Last month, the Court had also turned down Muscat’s request for an urgent interim measure that would have immediately taken the magisterial inquiry into possible corruption in the sale of public hospitals to Vitals Global Healthcare out of Magistrate Gabriella Vella’s hands.

A note had been filed yesterday by Muscat, lawyer Isaac Zammit, representing the Office of the State Advocate together with lawyer James D’Agostino, told the court this morning.

Attached to that note were two documents, including a copy of Repubblika’s 2019 application, requesting the commencement of the inquiry in genre into the VGH deal.
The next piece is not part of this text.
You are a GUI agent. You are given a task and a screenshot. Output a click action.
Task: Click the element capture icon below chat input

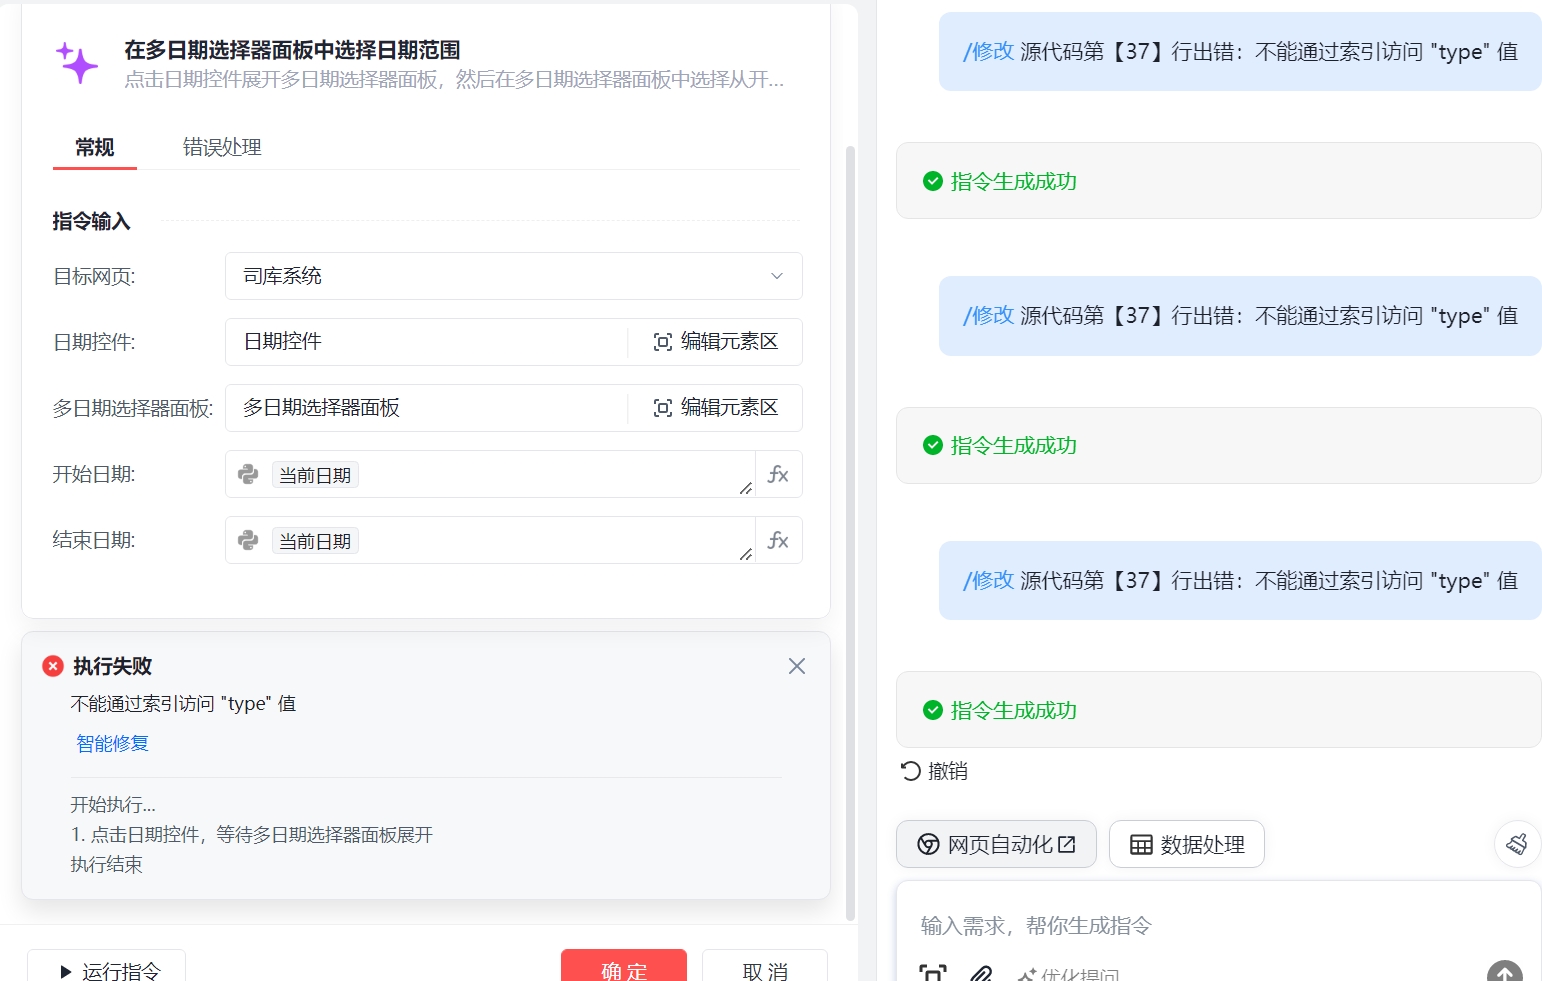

Last month the Registrar of the Criminal Courts had taken the witness stand and exhibited a decree, which had been handed down on 19 July, in which the inquiring magistrate had authorised the exhibition of some of the documents requested, but not all.

Zammit drew attention to the fact that the exhibition of the first document singled out in Muscat’s note had already been requested and refused by the inquiring magistrate, Gabriella Vella. He asked that the document be expunged from the acts of these proceedings.

Muscat's lawyer Charlon Gouder opposed the expungement request and asked the State Advocate to indicate where the request for its exhibition had been refused in the decree in question.

D'Agostino indicated a page number for the relevant document in the case file. "There is a 'no' written next to it," he explained. "What the decree allows is limited to the documents listed in it, to the exclusion of everything else," argued the lawyer.

The judge agreed with the State Advocate’s submissions and also upheld the State Advocate’s request for the expunging of the document.

The court announced that due to a misunderstanding, it had only received the requests to issue summons for today’s sittings last Thursday. They had been sent out the next day, but the witnesses requested, namely Robert Aquilina, the Commissioner of Police and Alessandra Dee Crespo had not yet been served with the summons.

Gouder told the court that he intended to examine the Police Commissioner after Robert Aquilina testified because he would be basing his questions to the police chief on the latter's testimony.

D'Agostino told the court that he was concerned about the wide scope of the Commissioner's testimony, as laid out in the summons and questioned its relevance. "We fear he will be asked about any documents which deal with Joseph Muscat. The aim appears to be to obtain disclosure, which is not the point of these proceedings."

Gouder denied this was the intention.

The judge said that she would deal with the questions on an individual basis, and would tackle any issues which might arise, as required.

The sitting was adjourned to 26 September.